作者姓名:唐雯  高峻逸  马辛宇  张超贺  马连韬  王亚沙
作者单位:北京大学第三医院肾内科,北京,100191;北京大学高可信软件技术教育部重点实验室,北京,100871;北京大学高可信软件技术教育部重点实验室,北京 100871;北京大学信息科学技术学院,北京100871;北京大学高可信软件技术教育部重点实验室,北京 100871;北京大学软件工程国家工程研究中心,北京 100871
基金项目:北大医学交叉研究种子基金(BMU20160584)-中央高校基本科研业务费
摘    要:目的 应用深度学习模型循环神经网络(recurrent neural network,RNN)及其变体门控循环单元(gated recurrent unit,GRU),基于临床真实数据,构建腹膜透析临床预后预测模型,并比较其与医学研究中常用的逻辑回归(logistic regression, LR)模型的预测性能,探索预测结果中可能的医学意义。方法 使用北京大学第三医院腹膜透析门诊的常规诊疗数据,基于患者在开始透析时的基线数据、随访数据和预后数据构建RNN和GRU预测模型。使用受试者工作特征曲线下面积(area under the ROC curve,AUROC)、召回率(recall)、F1分数(F1-score)三个指标在测试集上评价比较模型对患者死亡风险的预测效果。结果 共纳入656例患者,其中死亡患者261例,共计13 091条诊断记录。经过十折交叉验证调整超参数并在单独的测试集测试结果显示,LR模型、RNN模型、GRU模型的AUROC分别为0.701 4、0.786 0、0.814 7,RNN和GRU模型的预测性能显著优于传统的LR模型。在召回率和F1分数方面,RNN和GRU模型的性能也均显著优于LR模型,且GRU模型表现最好。进一步分析显示GRU模型在不同预测窗口下对于不同死因或相同死因的召回率不尽相同。结论 RNN模型(尤其是GRU模型)相比于传统医学研究所使用的LR模型,对于腹膜透析临床预后预测具有更佳效果,可能有助于医生早期干预,提高医疗质量,具有很强的临床应用价值。

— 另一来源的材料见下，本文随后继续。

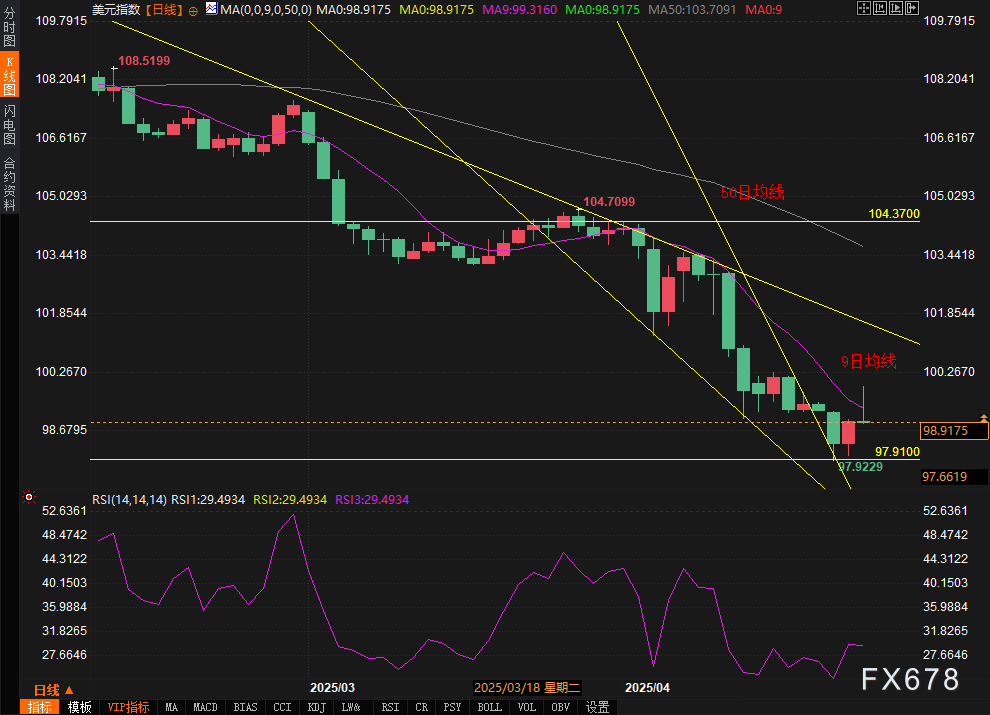
Task: Select the RSI indicator in bottom bar
Action: (390, 707)
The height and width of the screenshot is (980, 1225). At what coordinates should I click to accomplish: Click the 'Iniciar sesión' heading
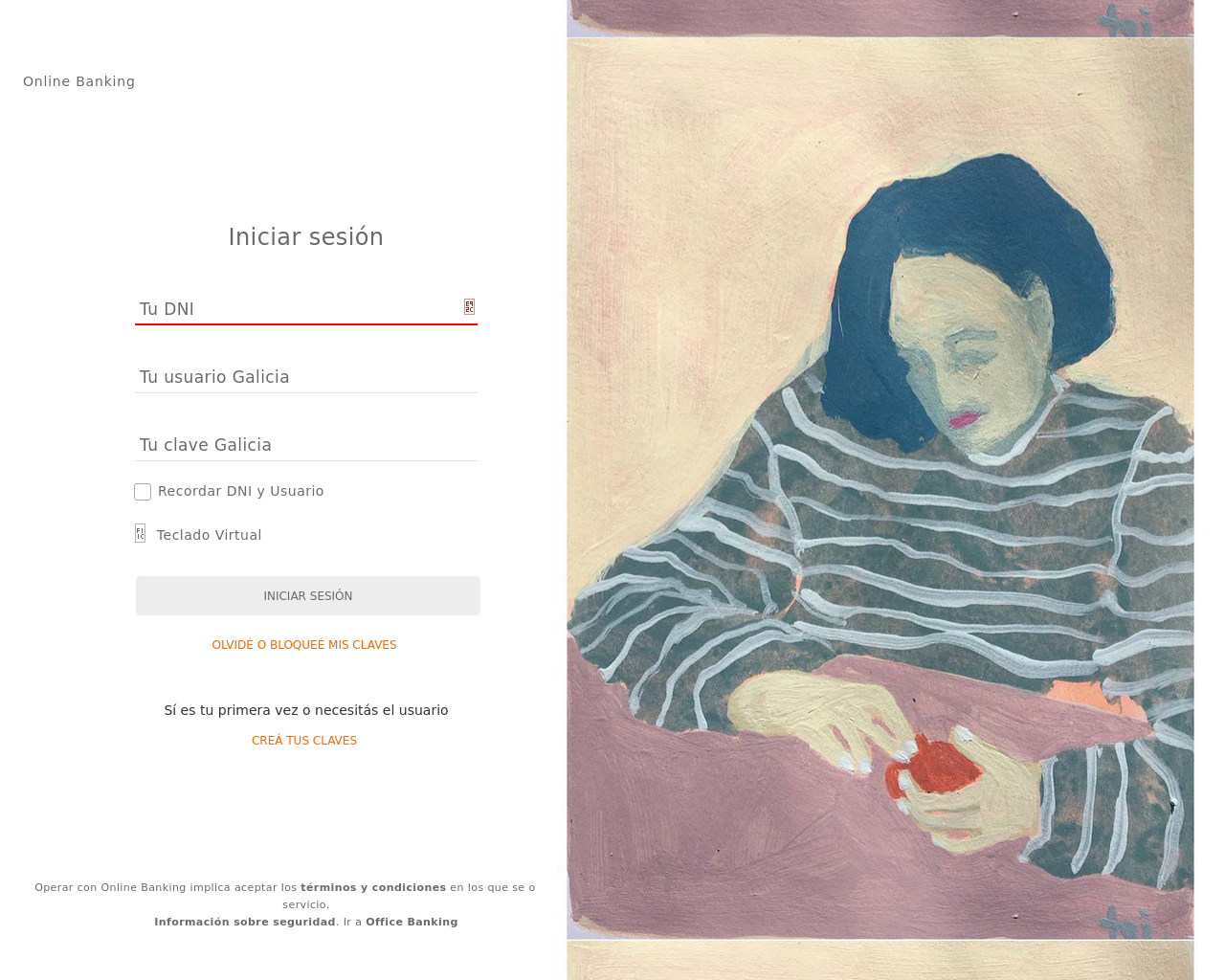pos(306,236)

关 键 词:腹膜透析  预后  死亡风险预测  循环神经网络  门控循环单元
收稿时间:2019-03-18

Application of recurrent neural network in prognosis of peritoneal dialysis
Wen TANG,Jun-yi GAO,Xin-yu MA,Chao-he ZHANG,Lian-tao MA,Ya-sha WANG.Application of recurrent neural network in prognosis of peritoneal dialysis[J].Journal of Peking University:Health Sciences,2019,51(3):602-608.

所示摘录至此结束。